> **PASSAGE PROVIDED**
- - -
Where Bluegrass, Newgrass, Old-Time, and Americana Meet
At a panel on representing Appalachia in Americana at the recent Americana Music Conference and Festival, West Virginia musician Kathy Mattea observed that “music is what led me back into the culture I lived in.” As she described the ways that the music of the hollers where she grew up imbued her life, she described the enduring power of old-time music: “If you sing a song that’s 50 years old, and sing it honestly, and people who are still living who sang that song and continue to sing that song, the song will do the work; you don’t have to pound a podium.”
Mattea’s latest album, Pretty Bird, embraces the power of old-time music, closing the album with Hazel Dickens’ “Pretty Bird,” as well as the entrancing beauty of modern country ballads such as Bobbie Gentry’s “Ode to Billie Joe.” In 1985, Tim O’Brien, lighting up stages with the newgrass group Hot Rize, met Mattea, and they began to collaborate; she recorded his “Walk the Way the Wind Blows” and “Untold Stories,” and their duet on the Paul Overstreet-Don Schlitz-penned “Battle Hymn of Love” broke into the Billboard Hot Country chart. Because of the success of these records, O’Brien turned to writing and pitching songs to other artists in hopes of more cuts. “It gave me independence financially, but it broke up Hot Rize … I was ready.”
Craig Harris tells this story, as well as hundreds of others, as he traces the tangled and fascinating history — much of it already very well-known — of bluegrass, newgrass, and Americana music in his new book Bluegrass, Newgrass, Old-Time, and Americana Music (Pelican). As the title hints, there’s not much of a plot here, and the book lacks a clear direction. The introduction doesn’t help readers orient themselves to the purpose of the book or why they should take time to read it.
Yet, Harris’ crisp storytelling, his dynamic sketches and profiles of individual artists and groups, and his interviews with hundreds of artists tell a compelling story of the ways that old-time music, bluegrass, newgrass, and Americana music (though he seldom uses this phrase in the book and doesn’t define it as a genre or type of music) weave themselves loosely around each other into a warm blanket that covers as many facets of this music as possible.
- - -
> **Target position records**
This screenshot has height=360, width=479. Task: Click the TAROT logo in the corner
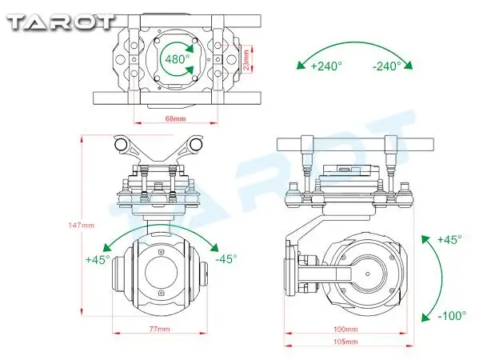coord(61,22)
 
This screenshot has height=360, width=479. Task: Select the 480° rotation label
coord(177,58)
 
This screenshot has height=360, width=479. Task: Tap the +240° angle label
coord(326,66)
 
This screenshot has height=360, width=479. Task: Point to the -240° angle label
coord(387,66)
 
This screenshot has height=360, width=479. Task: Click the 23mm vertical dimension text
coord(246,59)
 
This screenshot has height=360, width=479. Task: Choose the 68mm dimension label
coord(175,118)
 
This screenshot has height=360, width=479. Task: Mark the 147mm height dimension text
coord(82,226)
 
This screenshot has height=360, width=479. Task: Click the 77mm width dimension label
coord(159,329)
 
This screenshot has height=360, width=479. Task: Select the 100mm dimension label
coord(345,329)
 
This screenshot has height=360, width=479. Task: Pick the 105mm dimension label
coord(345,342)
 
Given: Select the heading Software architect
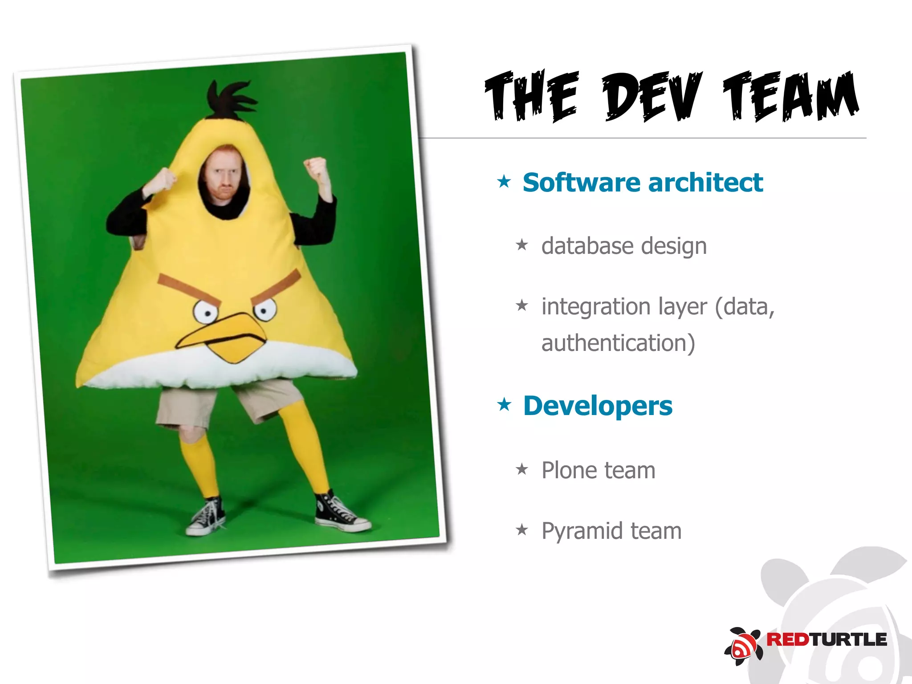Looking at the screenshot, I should point(643,183).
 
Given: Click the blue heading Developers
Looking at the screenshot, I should point(598,406).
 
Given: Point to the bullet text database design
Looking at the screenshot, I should point(624,246).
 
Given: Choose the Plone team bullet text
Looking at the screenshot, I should point(598,470).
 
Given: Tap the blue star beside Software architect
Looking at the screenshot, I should point(504,182).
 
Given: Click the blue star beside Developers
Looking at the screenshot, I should point(504,405).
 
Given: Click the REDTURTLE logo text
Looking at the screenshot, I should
- - -
> **WRITTEN TASKS**
**a.** According to the review, why did Tim O'Brien begin writing and pitching songs to other artists?
**b.** In the review, which song closes Kathy Mattea's album Pretty Bird?
**c.** Reproduce the passage of the review between "Yet, Harris’ crisp" and "music as possible.", inclusive.

> **ANSWER LIST**
**a.** He did so because of the success of Kathy Mattea's recordings of his songs "Walk the Way the Wind Blows" and "Untold Stories" and of their duet on "Battle Hymn of Love," which broke into the Billboard Hot Country chart. He hoped to get more cuts.

**b.** Hazel Dickens' "Pretty Bird."

**c.**
Yet, Harris’ crisp storytelling, his dynamic sketches and profiles of individual artists and groups, and his interviews with hundreds of artists tell a compelling story of the ways that old-time music, bluegrass, newgrass, and Americana music (though he seldom uses this phrase in the book and doesn’t define it as a genre or type of music) weave themselves loosely around each other into a warm blanket that covers as many facets of this music as possible.